In an hire-purchase deal, the seller or financier retains either the right to repossess the object if the buyer fails to fulfil his contractual obligation or the ownership of the object of the transaction, as a rule until the purchase price has been paid in full.
The Hire-Purchase Act is applicable to the hire-purchase agreement. The hire-purchase act does not apply to hire-purchase deals where the seller is a business and the buyer is a consumer. Credit granted by a business to a consumer is dealt with in Chapter 7 of the Consumer Protection Act.
When marketing goods the seller has to notify also a cash price of the goods, a hire-purchase price, number of installments and the length of the term of payment.
According to the Hire-Purchase Act a hire-purchase agreement must be made in writing in two copies and one copy has to be given to the buyer. The agreement must be dated and signed by both parties. If the formal requirements are not complied with, the agreement is valid as such, but the seller cannot use the goods as security, even though the customer defaulted on the payments. Compliance with the formal requirements is therefore in the seller’s favor.
A hire-purchase agreement has to include following information:
contracting parties
an object of the sale and delivery terms
a price and payment terms
information about the competent authority to settle the account between a seller and buyer for a hire-purchase
a clause that the seller has the ownership of the object of the sale until the purchase has been fully paid.
The seller’s right to reclaim the object of the sale or to demand an unaccrued installment exists where the unpaid installment has been delayed by fourteen days and equals at least a tenth of the purchase price. The same right exists, where several installments have not been paid when such installments equal at least one twentieth of the purchase price or the entire remaining purchase price.
If the seller wants to reclaim the object of the sale, an account between a seller and buyer for a hire-purchase has to be settled. The seller and the buyer may agree on the account. If they do not make an account agreement, the account shall be settled by a distraint officer. The seller may also with a written application request executive assistance by a distraint officer to repossess an object from the buyer, if the hire-purchase agreement has been made in accordance with the provisions of the law. In connection with the executive assistance the distraint officer settles also an account between the seller and the buyer.

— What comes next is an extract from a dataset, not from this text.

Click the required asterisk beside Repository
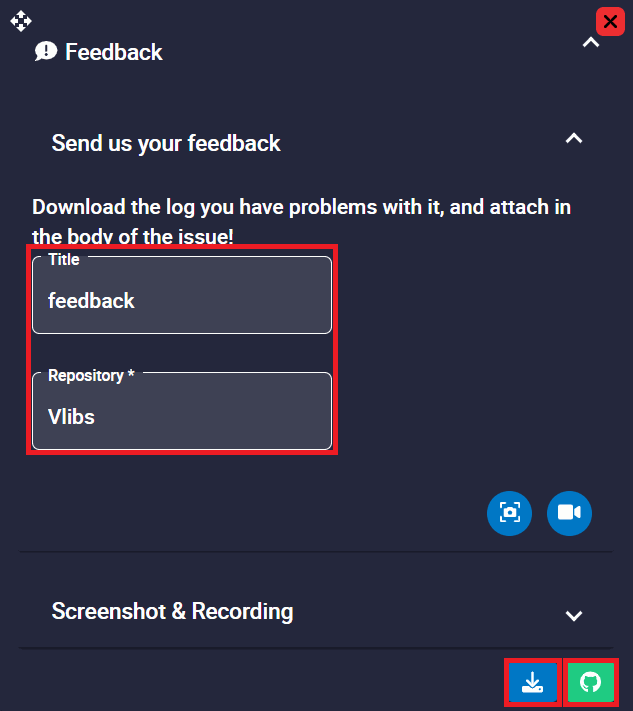The height and width of the screenshot is (711, 633). pos(131,376)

Different rules apply to consumer sales which are regulated by Chapter 7 of the Consumer Protection Act. According to the Consumer Protection Act, the creditor has the right to take back the sold goods due to late payment by the consumer if: 1) the payment is overdue by at least one month and the overdue amount in a single credit is at least 10% or, if it includes more than one instalment, at least 5% of the original amount of the credit, or 2) the consumer's other breach of contract is material. In consumer sales, reclaiming the goods is not normally possible, if the reason for the late payment is illness, unemployment or another comparable reason.